(Records contained in a dataset)
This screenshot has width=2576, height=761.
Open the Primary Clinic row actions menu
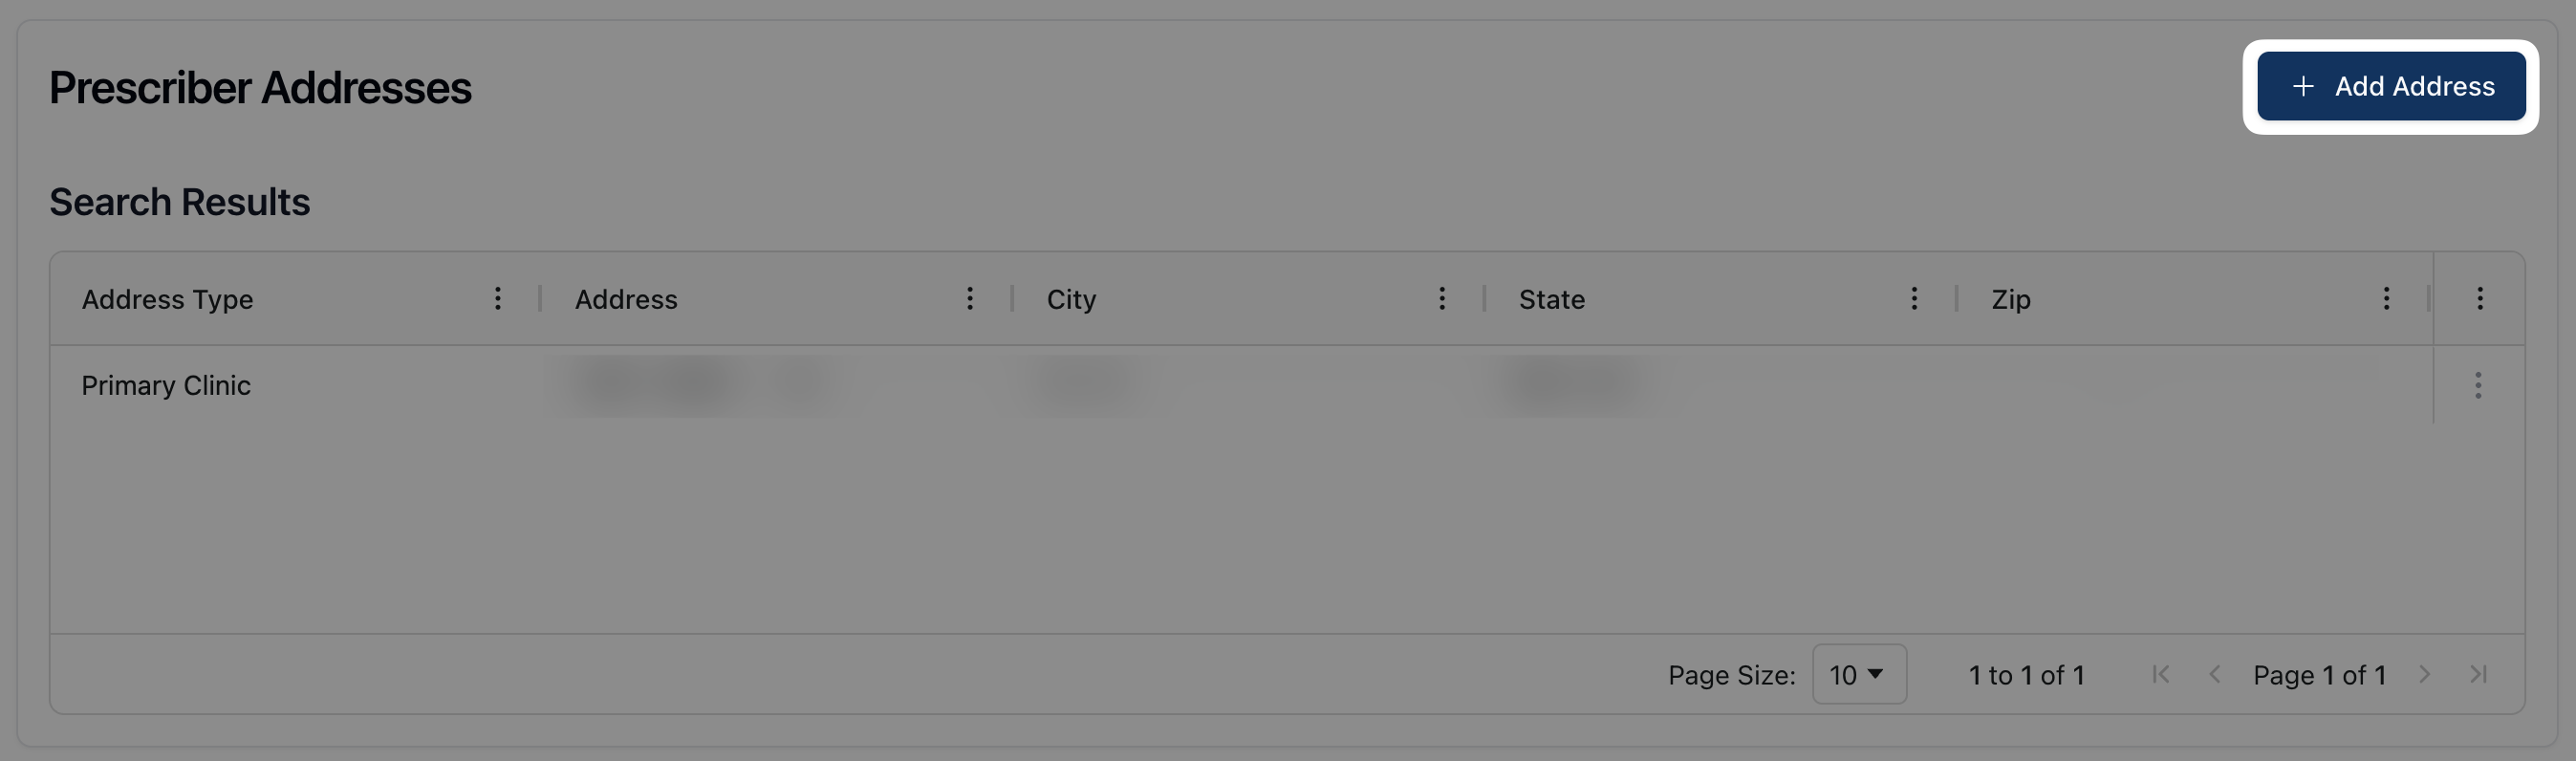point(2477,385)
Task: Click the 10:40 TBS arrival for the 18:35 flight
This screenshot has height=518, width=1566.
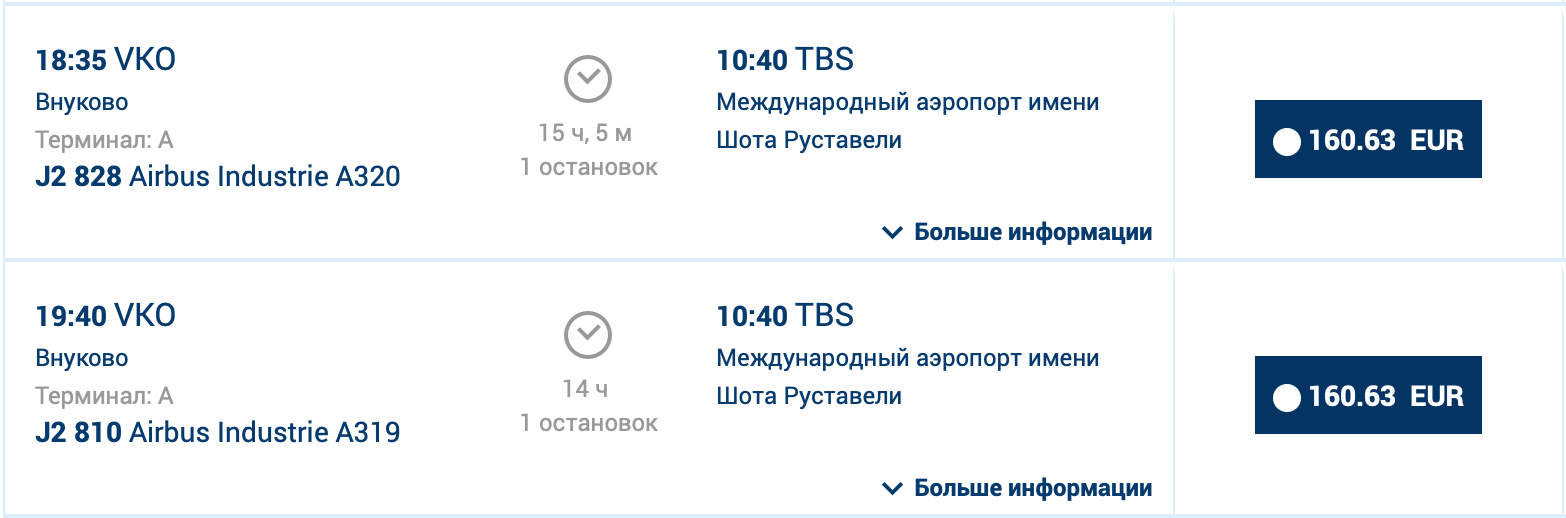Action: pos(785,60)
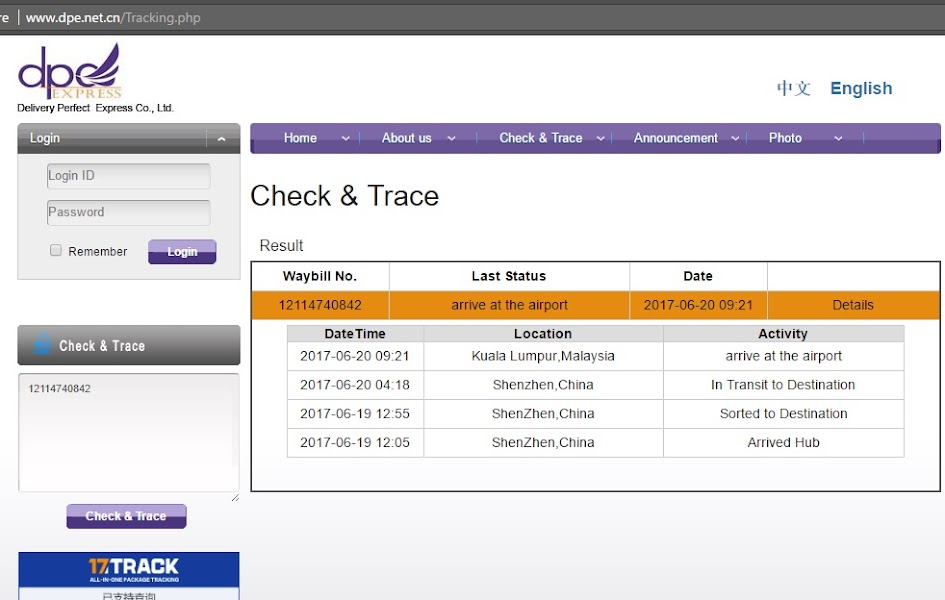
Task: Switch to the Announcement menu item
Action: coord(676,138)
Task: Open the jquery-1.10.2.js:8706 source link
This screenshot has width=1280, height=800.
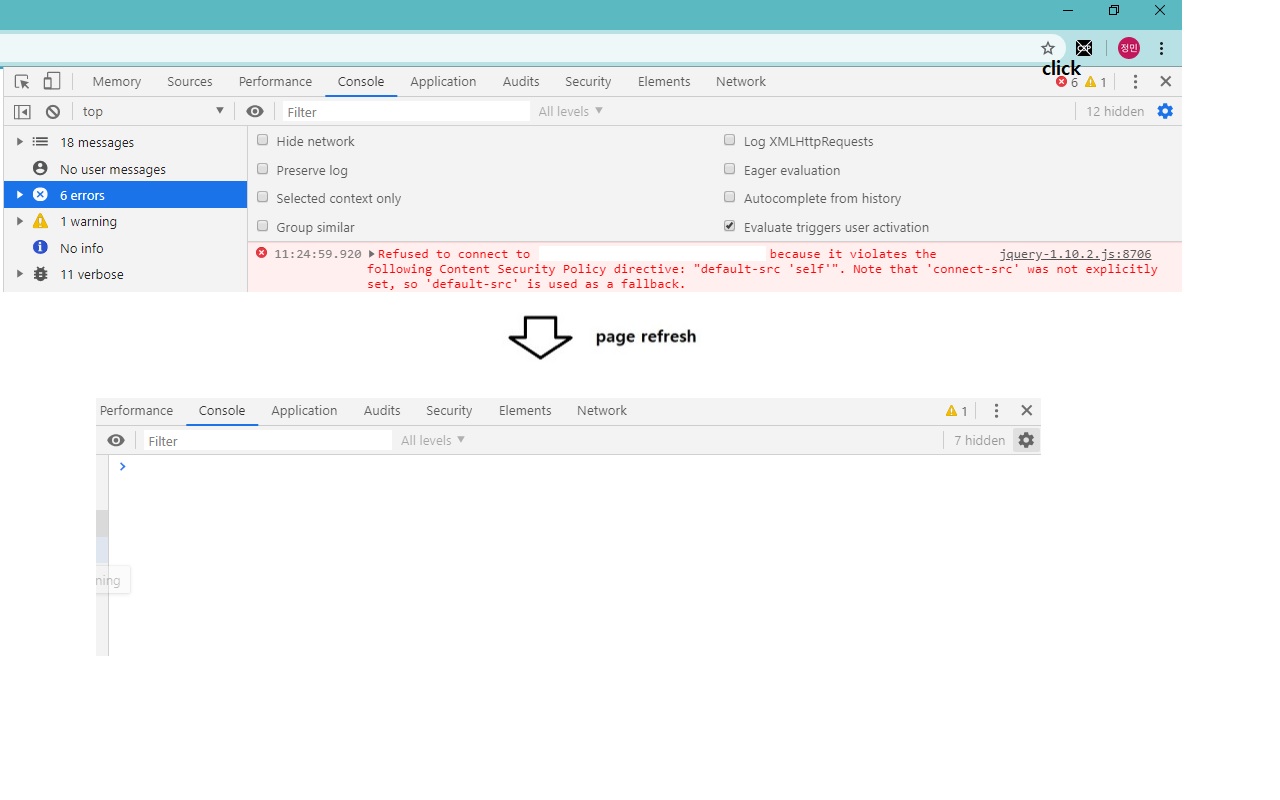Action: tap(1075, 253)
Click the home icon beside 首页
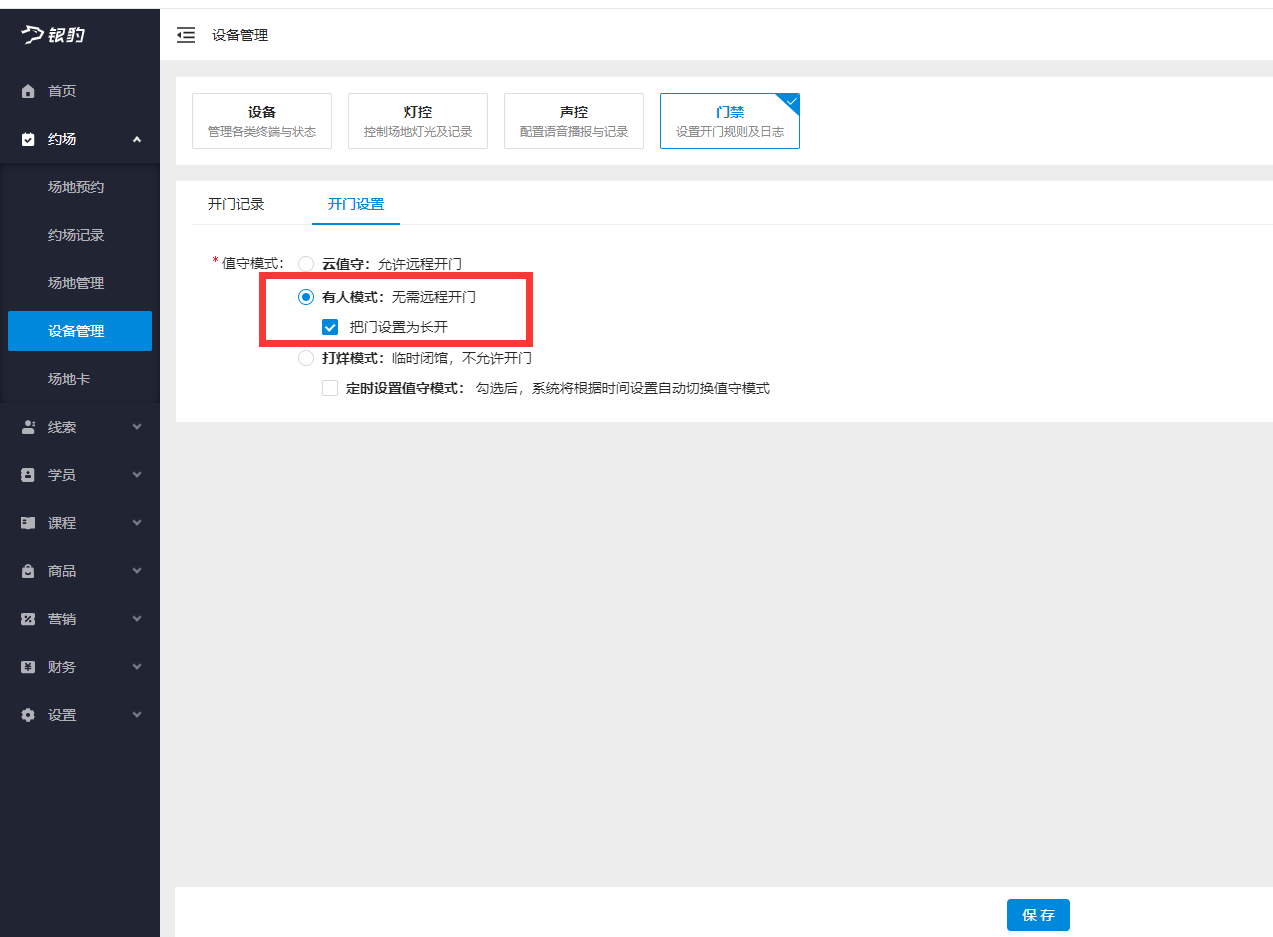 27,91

Task instructions
Restate each entry word for word; pictures stay out of the copy.

Solved problem
This screenshot has width=2576, height=761.
Open the Primary Clinic row actions menu
point(2477,385)
Task: Click the 10:40 TBS arrival for the 18:35 flight
This screenshot has height=518, width=1566.
Action: pos(785,60)
Task: Switch to the Announcement menu item
Action: coord(676,138)
Task: Open the jquery-1.10.2.js:8706 source link
This screenshot has width=1280, height=800.
Action: tap(1075, 253)
Click the home icon beside 首页
 27,91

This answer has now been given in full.